Moonshot Targets $10 Billion Valuation After $500 Million Raise

This article first appeared on GuruFocus.
Moonshot is pushing for a step-up in valuation that could reshape the conversation around China’s AI contenders. The company is targeting a $10 billion valuation as it expands a funding round already backed by Alibaba Group Holding (NYSE:BABA) and Tencent Holdings (TCEHY), highlighting investor appetite for domestic large language model developers. Discussions around additional financing began in late January, roughly a month after Moonshot secured $500 million at a $4.3 billion valuation. Existing investors including Alibaba, Tencent and 5Y Capital have already committed more than $700 million to the first tranche of the latest round, according to people familiar with the matter, though it remains uncertain whether the company can ultimately reach its targeted valuation.

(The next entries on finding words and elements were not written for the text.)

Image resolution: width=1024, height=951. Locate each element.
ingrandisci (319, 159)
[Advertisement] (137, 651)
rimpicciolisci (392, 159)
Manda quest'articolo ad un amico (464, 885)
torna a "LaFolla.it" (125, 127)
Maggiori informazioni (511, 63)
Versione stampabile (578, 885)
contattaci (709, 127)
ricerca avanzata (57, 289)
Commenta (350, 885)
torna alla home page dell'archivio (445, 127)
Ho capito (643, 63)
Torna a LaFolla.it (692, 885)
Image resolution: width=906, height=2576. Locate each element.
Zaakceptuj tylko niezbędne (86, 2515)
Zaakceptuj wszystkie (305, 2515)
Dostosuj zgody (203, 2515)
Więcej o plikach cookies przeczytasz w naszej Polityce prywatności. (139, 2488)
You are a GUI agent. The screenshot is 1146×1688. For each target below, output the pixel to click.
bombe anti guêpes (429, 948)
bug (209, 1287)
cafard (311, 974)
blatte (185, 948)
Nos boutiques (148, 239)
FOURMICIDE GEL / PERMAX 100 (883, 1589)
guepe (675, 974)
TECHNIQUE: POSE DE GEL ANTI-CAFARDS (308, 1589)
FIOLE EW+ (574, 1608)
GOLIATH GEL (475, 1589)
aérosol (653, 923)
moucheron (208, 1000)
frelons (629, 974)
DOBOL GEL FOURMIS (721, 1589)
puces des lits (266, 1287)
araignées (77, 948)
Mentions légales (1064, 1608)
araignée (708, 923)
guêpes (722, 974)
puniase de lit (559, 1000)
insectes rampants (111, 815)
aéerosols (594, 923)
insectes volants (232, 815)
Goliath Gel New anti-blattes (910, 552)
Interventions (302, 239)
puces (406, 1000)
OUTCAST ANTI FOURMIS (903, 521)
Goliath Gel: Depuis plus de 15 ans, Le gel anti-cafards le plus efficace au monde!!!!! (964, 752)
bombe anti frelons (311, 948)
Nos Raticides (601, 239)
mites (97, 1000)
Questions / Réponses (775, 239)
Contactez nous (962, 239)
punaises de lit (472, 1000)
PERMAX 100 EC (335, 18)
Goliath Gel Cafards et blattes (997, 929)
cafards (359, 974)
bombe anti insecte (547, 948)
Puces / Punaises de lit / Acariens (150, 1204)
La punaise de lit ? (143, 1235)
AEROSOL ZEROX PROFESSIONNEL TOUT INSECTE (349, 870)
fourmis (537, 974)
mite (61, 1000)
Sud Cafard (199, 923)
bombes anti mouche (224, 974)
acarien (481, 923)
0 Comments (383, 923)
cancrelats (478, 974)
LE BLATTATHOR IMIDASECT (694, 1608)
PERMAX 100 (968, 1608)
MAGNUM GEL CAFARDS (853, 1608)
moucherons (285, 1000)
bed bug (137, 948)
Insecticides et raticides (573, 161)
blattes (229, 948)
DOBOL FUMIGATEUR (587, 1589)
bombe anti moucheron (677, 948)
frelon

The urgency reflects broader momentum in China’s AI race. Beijing-based Moonshot recently released Kimi K2.5 ahead of the Lunar New Year holiday, positioning itself within a wave of model upgrades from local peers. K2.5 is now among the most-used large language models on OpenRouter, ranking well ahead of DeepSeek and Alphabet’s (NASDAQ:GOOG) Google Gemini on that platform. On benchmarking site Artificial Analysis, K2.5 ranks second among open-source models, behind only Zhipu’s GLM-5. Even so, at a proposed $10 billion valuation, Moonshot would still trail rivals Zhipu and MiniMax Group, both valued at more than $29 billion following their initial public offerings this year, which collectively raised over $1 billion in Hong Kong.
Founded by former Tsinghua University professor Yang Zhilin, who previously worked on AI initiatives at Meta Platforms and Google, Moonshot monetizes through tiered chatbot subscriptions and enterprise offerings, although it trails Zhipu and MiniMax in commercialization. The company holds 10 billion yuan ($1.4 billion) in cash and, according to an internal memo in December, is not in a rush to pursue an IPO. Paying users in China and overseas markets grew more than 170% month-on-month from September to November, based on that memo. This week, Moonshot launched a cloud service allowing paid users to host its OpenClaw agent, a move that could support deeper platform engagement as competition across China’s AI landscape continues to intensify.